Giuseppina De Rienzo, Vico del fico al Purgatorio

03-06-2008

La città doppia e l'indagine, di Donatella Trotta

C’è un sottile filo rosso che lega con coerenza il ventennale nomadismo creativo dell’autrice napoletana Giuseppina De Rienzo tra scrittura romanzesca, poesia e fotografia, nel labirinto dell’inconscio: è l’ostinata e mai banale indagine sull’identità non soltanto femminile, sul doppio, sull’impossibile possibilità di amare, sul tema del corpo (non necessariamente umano, ma anche esteso a territori campani e meridionali di forte magnetismo ambientale, abitati da un preciso genius loci), sull’ambiguità della verità e sul mistero del dialogo tra soprannaturale e una concreta, terrena laicità. Un’esplorazione dell’esistenza arrivata con il primo romanzo di atmosfere, simboli e suggestioni e adombrata, nella traiettoria narrativa della De Rienzo, soprattutto da figure di donne spesso irrisolte e fragili, eppure capaci di elaborare una graduale cognizione del dolore: in bilico tra i confini del reale conosciuto e un altrove (interiore ed esterno) denso di ombre.
Nel nuovo riuscito romanzo di Giuseppina De Rienzo, Vico del fico al Purgatorio, selezionato al Premio Strega 2008, questa ricerca letteraria si precisa andando oltre.

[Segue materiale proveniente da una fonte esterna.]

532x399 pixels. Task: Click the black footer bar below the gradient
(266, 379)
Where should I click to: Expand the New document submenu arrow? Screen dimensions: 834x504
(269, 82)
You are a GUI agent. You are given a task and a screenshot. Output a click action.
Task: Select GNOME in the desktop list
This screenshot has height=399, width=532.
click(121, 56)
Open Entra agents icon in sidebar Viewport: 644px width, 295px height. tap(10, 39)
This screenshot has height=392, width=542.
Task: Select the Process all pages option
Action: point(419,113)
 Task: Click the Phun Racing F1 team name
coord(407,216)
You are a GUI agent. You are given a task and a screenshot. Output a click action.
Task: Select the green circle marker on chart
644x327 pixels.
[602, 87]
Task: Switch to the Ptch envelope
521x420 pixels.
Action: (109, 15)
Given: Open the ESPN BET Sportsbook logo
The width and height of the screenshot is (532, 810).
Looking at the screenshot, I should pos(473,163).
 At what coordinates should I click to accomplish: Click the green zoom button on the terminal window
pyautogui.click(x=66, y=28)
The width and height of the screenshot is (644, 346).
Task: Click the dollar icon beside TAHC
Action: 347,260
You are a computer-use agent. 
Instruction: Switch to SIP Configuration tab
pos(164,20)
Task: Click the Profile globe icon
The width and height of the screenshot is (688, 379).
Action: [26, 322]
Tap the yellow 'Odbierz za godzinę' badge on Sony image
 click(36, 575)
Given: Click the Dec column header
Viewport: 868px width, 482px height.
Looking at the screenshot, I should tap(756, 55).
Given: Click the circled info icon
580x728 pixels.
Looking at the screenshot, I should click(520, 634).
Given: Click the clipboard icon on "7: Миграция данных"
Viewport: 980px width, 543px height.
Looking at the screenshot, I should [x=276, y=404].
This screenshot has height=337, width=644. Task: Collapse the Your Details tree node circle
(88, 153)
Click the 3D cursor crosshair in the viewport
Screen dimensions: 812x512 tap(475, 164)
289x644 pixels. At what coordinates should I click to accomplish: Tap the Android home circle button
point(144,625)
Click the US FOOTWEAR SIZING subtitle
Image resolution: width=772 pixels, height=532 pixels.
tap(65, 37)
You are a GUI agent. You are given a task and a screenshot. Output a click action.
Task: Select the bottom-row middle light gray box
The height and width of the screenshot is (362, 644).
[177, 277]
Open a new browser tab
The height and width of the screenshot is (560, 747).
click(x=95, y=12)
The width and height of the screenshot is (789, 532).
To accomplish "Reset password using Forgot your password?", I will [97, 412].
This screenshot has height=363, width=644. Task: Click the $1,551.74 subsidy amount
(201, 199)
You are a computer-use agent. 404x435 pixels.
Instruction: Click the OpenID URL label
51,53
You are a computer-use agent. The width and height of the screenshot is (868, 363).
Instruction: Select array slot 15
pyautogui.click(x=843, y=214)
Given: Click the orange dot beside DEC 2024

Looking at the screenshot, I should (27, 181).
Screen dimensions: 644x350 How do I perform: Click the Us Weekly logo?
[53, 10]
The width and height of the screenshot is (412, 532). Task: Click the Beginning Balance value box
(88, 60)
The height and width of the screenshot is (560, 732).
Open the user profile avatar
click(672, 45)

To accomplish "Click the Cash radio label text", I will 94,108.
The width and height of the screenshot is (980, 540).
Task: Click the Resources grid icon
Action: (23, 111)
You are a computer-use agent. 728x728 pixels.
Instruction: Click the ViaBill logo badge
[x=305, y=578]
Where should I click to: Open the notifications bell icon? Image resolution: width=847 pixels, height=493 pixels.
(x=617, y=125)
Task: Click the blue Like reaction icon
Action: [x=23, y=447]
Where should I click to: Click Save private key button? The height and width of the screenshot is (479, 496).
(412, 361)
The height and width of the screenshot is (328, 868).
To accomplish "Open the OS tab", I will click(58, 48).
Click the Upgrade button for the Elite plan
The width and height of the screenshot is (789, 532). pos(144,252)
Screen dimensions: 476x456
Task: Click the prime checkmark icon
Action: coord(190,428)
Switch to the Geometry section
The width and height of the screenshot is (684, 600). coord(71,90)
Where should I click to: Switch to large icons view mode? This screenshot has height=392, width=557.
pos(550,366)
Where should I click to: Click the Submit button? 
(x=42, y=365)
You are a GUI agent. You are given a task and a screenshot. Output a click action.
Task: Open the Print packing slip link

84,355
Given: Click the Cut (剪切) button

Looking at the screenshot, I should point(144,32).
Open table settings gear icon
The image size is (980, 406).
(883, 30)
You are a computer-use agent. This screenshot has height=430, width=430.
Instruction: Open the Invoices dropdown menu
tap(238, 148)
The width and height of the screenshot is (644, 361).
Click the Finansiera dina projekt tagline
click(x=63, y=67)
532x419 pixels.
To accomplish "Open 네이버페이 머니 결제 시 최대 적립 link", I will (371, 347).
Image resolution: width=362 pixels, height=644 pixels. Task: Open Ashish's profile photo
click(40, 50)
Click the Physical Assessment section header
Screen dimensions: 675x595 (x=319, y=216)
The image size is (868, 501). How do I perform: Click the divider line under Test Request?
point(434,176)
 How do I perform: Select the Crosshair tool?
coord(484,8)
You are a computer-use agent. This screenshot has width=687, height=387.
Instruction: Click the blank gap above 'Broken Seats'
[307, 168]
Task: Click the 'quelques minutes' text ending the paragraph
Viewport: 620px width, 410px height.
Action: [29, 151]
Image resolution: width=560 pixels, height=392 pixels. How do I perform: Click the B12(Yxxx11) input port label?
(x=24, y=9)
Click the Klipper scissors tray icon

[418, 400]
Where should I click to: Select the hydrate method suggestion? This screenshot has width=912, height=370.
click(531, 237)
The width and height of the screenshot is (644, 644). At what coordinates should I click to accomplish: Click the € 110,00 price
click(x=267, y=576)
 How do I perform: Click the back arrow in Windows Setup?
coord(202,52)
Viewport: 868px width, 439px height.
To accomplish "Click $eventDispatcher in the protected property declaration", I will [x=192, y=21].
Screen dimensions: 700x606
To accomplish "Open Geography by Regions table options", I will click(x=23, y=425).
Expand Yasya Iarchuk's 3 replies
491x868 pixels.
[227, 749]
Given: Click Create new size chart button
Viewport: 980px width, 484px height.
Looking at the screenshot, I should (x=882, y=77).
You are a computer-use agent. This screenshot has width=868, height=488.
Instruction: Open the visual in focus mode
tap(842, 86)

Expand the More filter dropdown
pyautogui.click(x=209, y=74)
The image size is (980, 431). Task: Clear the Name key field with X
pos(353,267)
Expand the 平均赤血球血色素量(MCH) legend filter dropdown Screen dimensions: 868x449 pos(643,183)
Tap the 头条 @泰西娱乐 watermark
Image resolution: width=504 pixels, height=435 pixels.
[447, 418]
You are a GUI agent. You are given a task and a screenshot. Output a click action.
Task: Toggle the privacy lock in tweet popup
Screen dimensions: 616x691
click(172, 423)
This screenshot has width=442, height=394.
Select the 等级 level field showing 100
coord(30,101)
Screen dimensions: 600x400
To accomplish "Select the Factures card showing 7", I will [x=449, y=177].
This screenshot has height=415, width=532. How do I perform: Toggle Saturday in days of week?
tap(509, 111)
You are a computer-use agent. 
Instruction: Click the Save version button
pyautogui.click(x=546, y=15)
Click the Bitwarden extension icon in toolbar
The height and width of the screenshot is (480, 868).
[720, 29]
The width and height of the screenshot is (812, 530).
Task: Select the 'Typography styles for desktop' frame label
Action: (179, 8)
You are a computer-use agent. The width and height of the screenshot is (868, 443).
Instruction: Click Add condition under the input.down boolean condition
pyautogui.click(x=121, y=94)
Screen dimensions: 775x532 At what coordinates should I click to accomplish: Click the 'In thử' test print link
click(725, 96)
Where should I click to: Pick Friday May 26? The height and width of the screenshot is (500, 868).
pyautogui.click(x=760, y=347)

Oltre l’ambientazione indistinta e velatamente biblica del romanzo d’esordio La pianura del circo, oltre la vecchia casa della memoria nell’Irpinia lesionata dal terremoto in Passo d’ombre, oltre l’amata isola di Procida co-protagonista delle inquietudini di Ida in La scirocca. Fino a penetrare, sfuggendo al morbo della retorica, nel cuore di Napoli (il centro antico dei Decumani e dei Vergini, contrapposti alla «solare» Chiaia) evocato anche dal titolo del libro: non a caso dedicato proprio alla città natìa dell’autrice.
L’avvio del meccanismo narrativo è uno dei tanti fatti di sangue che si consumano nei vicoli di Napoli, inferno dei viventi dove la zona del Purgatorio ad Arco si disvela, sin dalle prime pagine, come «un ardito miscuglio di vita e sonno eterno». Nell’incipit la protagonista ed io narrante Giulia Leone, quarantenne avvocato incaricata di difendere d’ufficio Maria Cuomo, donna accusata di aver ucciso il marito dopo anni di vessazioni, tradimenti (con la cognata Rosaria) e violenze, entra in contatto con un personaggio-chiave del romanzo: Saverio Derosa detto Eva, zio della presunta assassina «Mariuccia», femminiello dei Tribunali che la introdurrà progressivamente in un microcosmo popolare losco e a tratti quasi primitivo, antitetico all’ambiente borghese dal quale l’avvocato proviene. Ma anche Giulia è tuttavia vittima, a sua volta, di legami affettivi e familiari tanto fallimentari quanto violenti. E sarà proprio il caso assegnatole a farle fare i conti non soltanto con il ventre oscuro di una città malata e disperata, ma anche con il proprio personale passato, incarnato soprattutto dalla madre rancorosa e «asettica, inutilmente bella», morta di cancro poco tempo prima; e da Nino, l’uomo sposato ed eterno Peter Pan erotomane con cui Giulia ha una insoddisfacente relazione da quindici anni.
A queste vicende parallele si intrecciano l’andamento e l’esito del processo, riportato dalla De Rienzo con il linguaggio burocratico delle aule del tribunale, che conferisce all’andamento della storia un effetto tanto oggettivo quanto straniante: ed è un suo grande merito aver affrontato questo tema, e la sua ambientazione (a rischio luoghi comuni), con una scrittura sapientemente ibridata, modulata su un mistlinguismo sorvegliato e sobrio anche negli inserti dialettali che, fino al colpo di scena finale, conferma il talento e la sensibilità vibratile di un’autrice dal timbro personalissimo, alieno dalle mode imperanti.